◆ SHORT TASK ◆
Can you write out the listing again with every "RSS" replaced by "Atom", leaving everything else unchanged and omitting the pictures?

++++

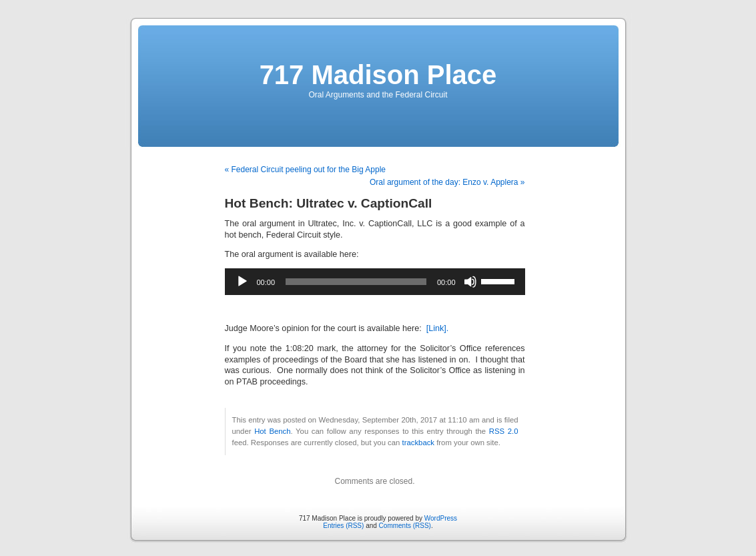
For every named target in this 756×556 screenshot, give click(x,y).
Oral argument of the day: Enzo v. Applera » (447, 182)
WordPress (440, 518)
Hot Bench (272, 431)
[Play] (242, 282)
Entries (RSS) (343, 525)
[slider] (356, 282)
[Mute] (470, 282)
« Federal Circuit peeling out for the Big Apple (305, 170)
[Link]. (438, 328)
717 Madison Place (378, 75)
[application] (375, 282)
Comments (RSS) (405, 525)
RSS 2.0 (504, 431)
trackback (418, 443)
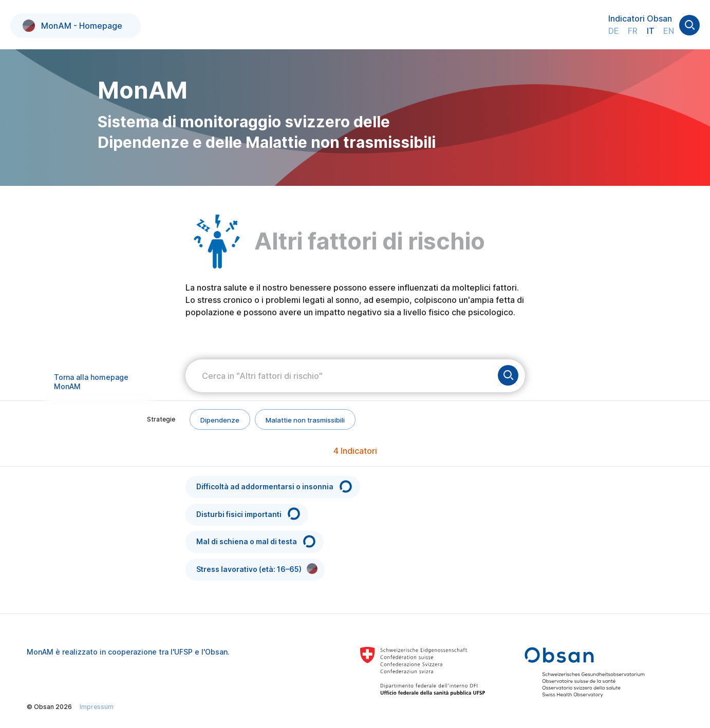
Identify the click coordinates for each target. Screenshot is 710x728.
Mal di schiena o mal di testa (256, 541)
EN (668, 31)
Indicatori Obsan (640, 18)
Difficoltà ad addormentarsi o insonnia (275, 486)
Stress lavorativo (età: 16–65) (257, 568)
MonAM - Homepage (72, 26)
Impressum (97, 706)
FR (632, 31)
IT (650, 31)
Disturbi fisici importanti (249, 513)
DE (613, 31)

++++

◆ EXPECTED OUTPUT ◆
For every named target in this 756×556 screenshot, give click(x,y).
Oral argument of the day: Enzo v. Applera » (447, 182)
WordPress (440, 518)
Hot Bench (272, 431)
[Play] (242, 282)
Entries (Atom) (343, 525)
[slider] (356, 282)
[Mute] (470, 282)
« Federal Circuit peeling out for the Big Apple (305, 170)
[Link]. (438, 328)
717 Madison Place (378, 75)
[application] (375, 282)
Comments (Atom) (405, 525)
Atom 2.0 (504, 431)
trackback (418, 443)
Identify the click coordinates for each target. Screenshot is 710x728.
Mal di schiena o mal di testa (256, 541)
EN (668, 31)
Indicatori Obsan (640, 18)
Difficoltà ad addormentarsi o insonnia (275, 486)
Stress lavorativo (età: 16–65) (257, 568)
MonAM - Homepage (72, 26)
Impressum (97, 706)
FR (632, 31)
IT (650, 31)
Disturbi fisici importanti (249, 513)
DE (613, 31)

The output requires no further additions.